Extracted material -
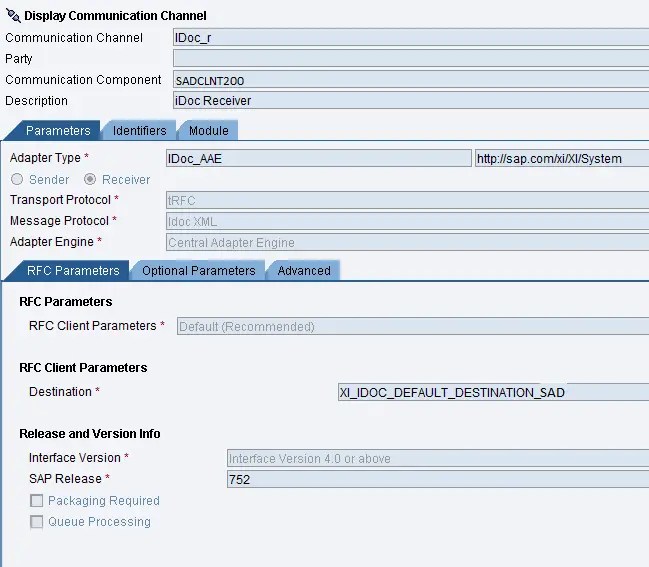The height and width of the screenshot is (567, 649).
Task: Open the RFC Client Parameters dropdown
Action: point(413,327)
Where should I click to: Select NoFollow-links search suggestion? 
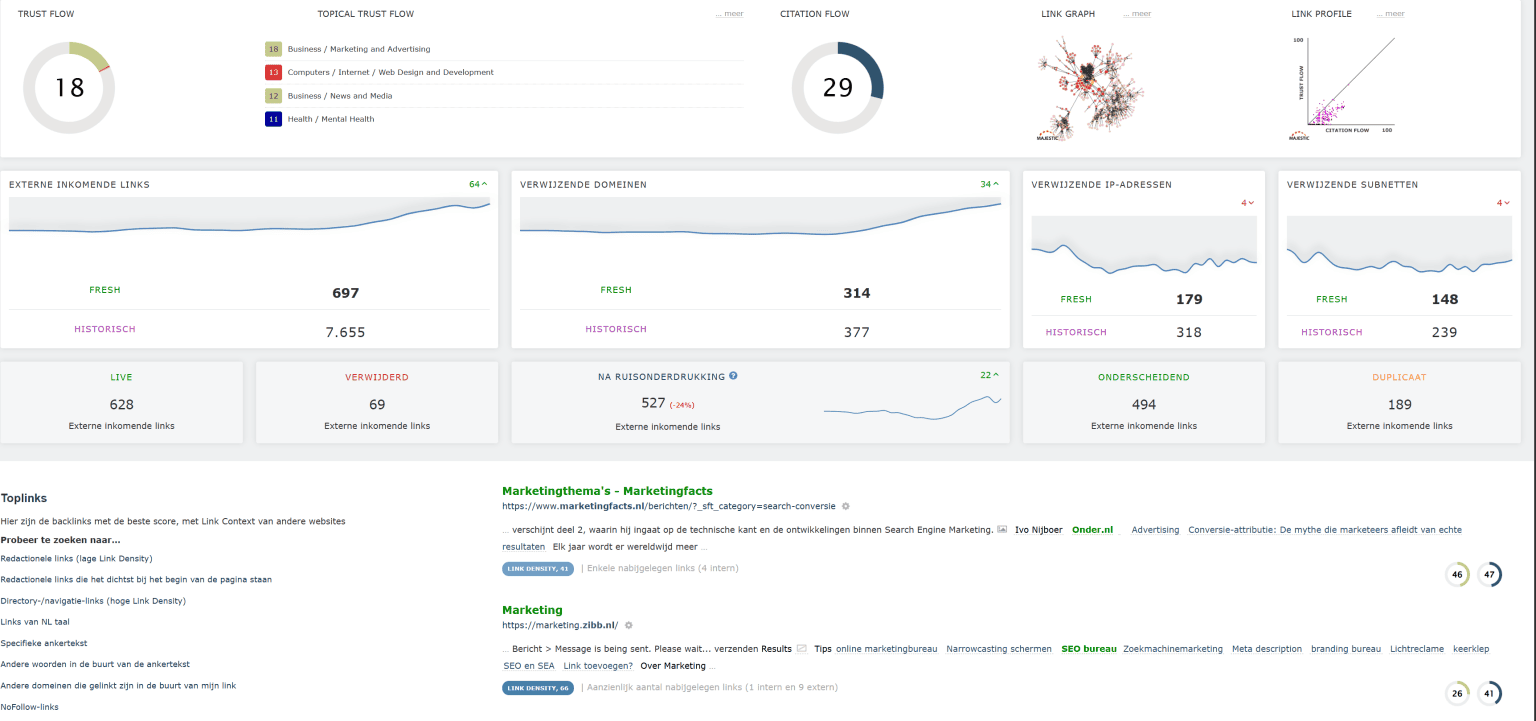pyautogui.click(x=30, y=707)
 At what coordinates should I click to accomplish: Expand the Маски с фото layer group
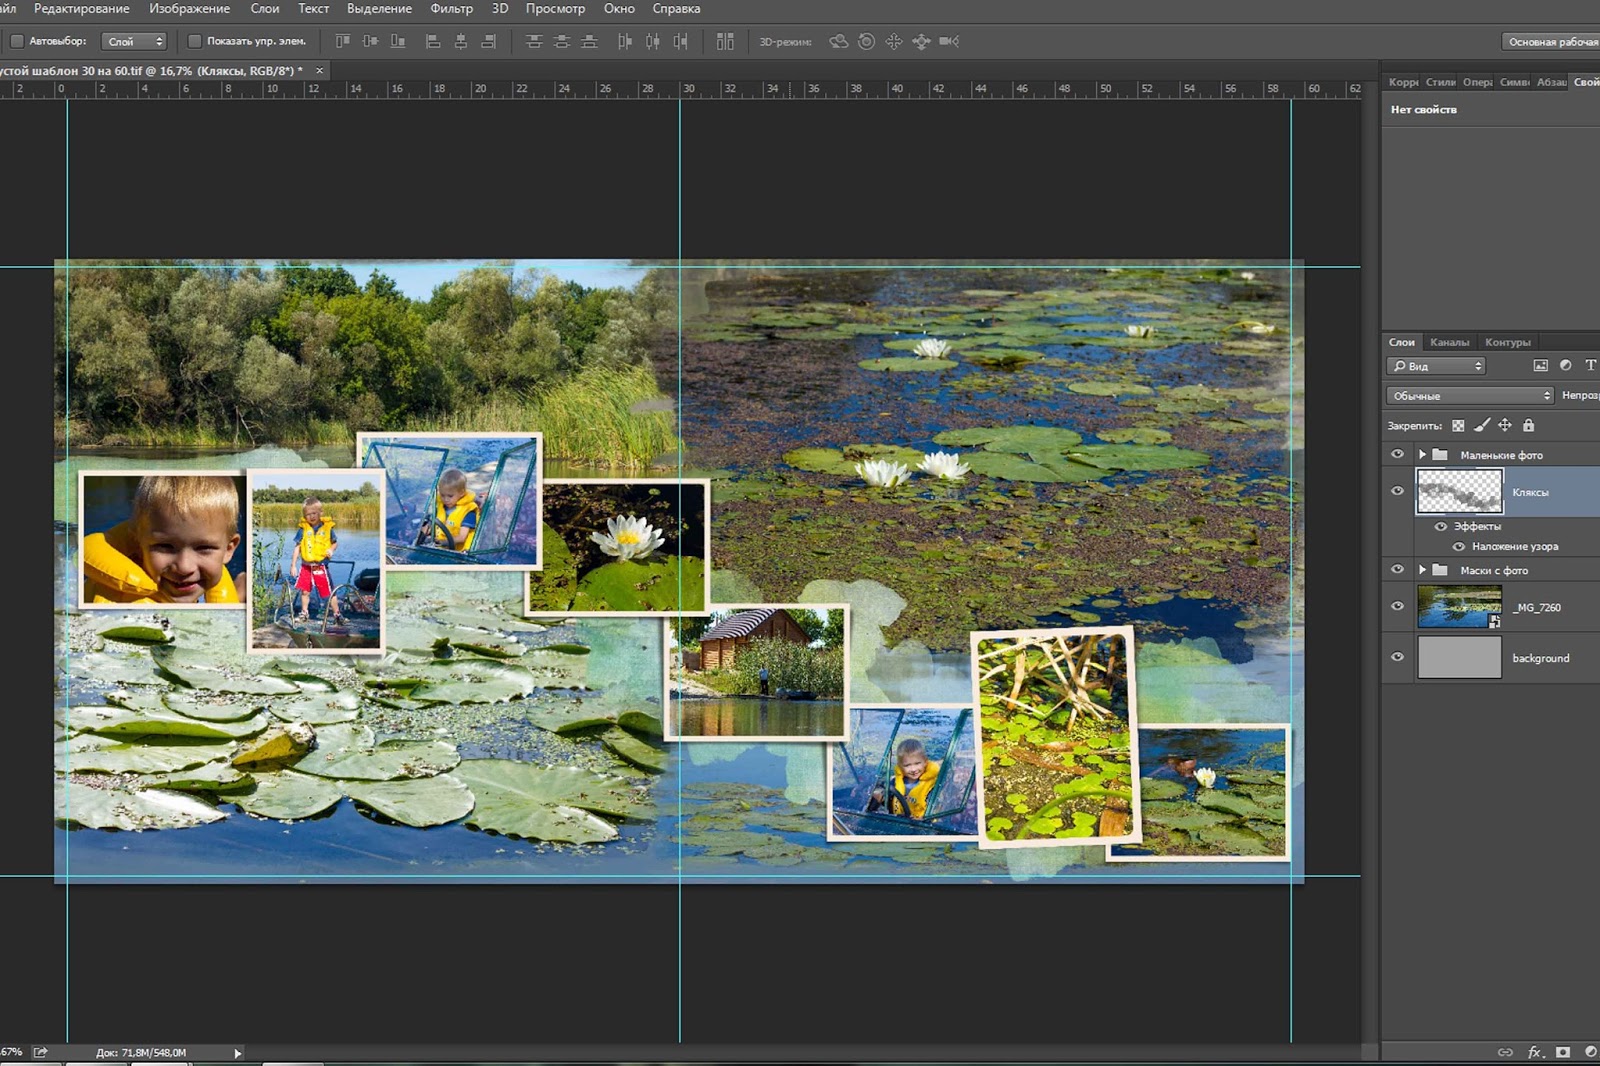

==

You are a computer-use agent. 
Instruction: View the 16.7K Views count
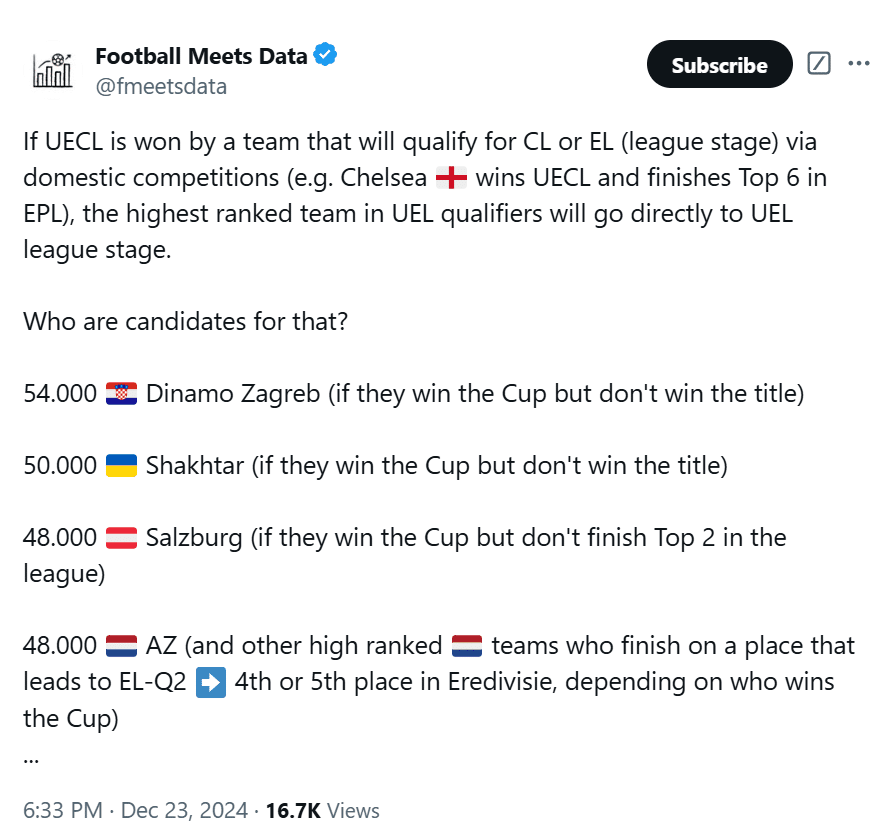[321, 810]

==

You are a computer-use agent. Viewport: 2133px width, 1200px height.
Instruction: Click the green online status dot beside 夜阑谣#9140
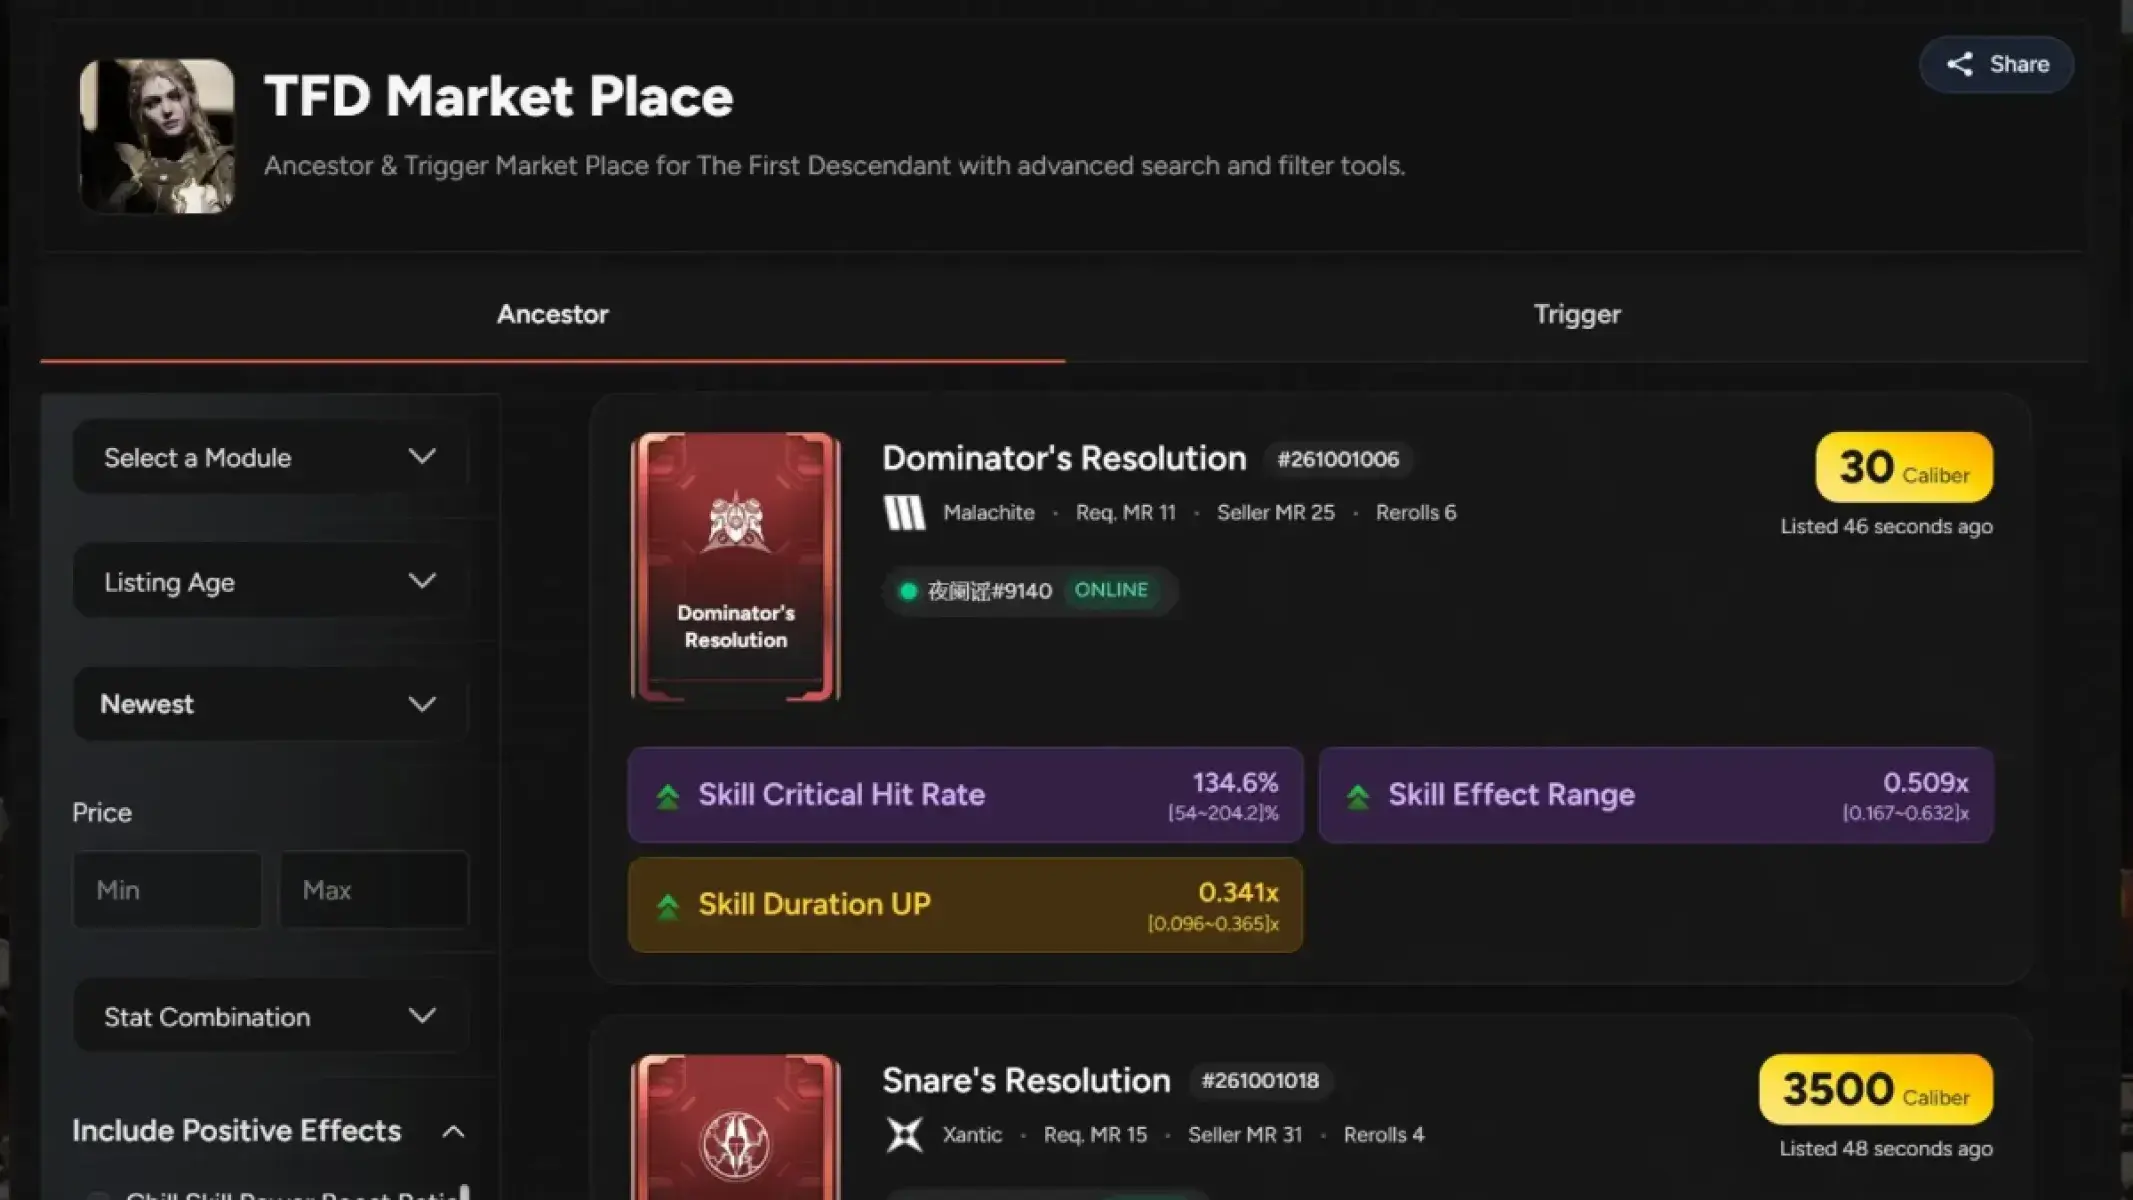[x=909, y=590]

How to complete this task - Where does the string "computer" appear in the records above? Show every line that holds it.

Response area -
You are a computer-use agent. 
You are a computer-use agent. Viewport: 2133px width, 1200px height.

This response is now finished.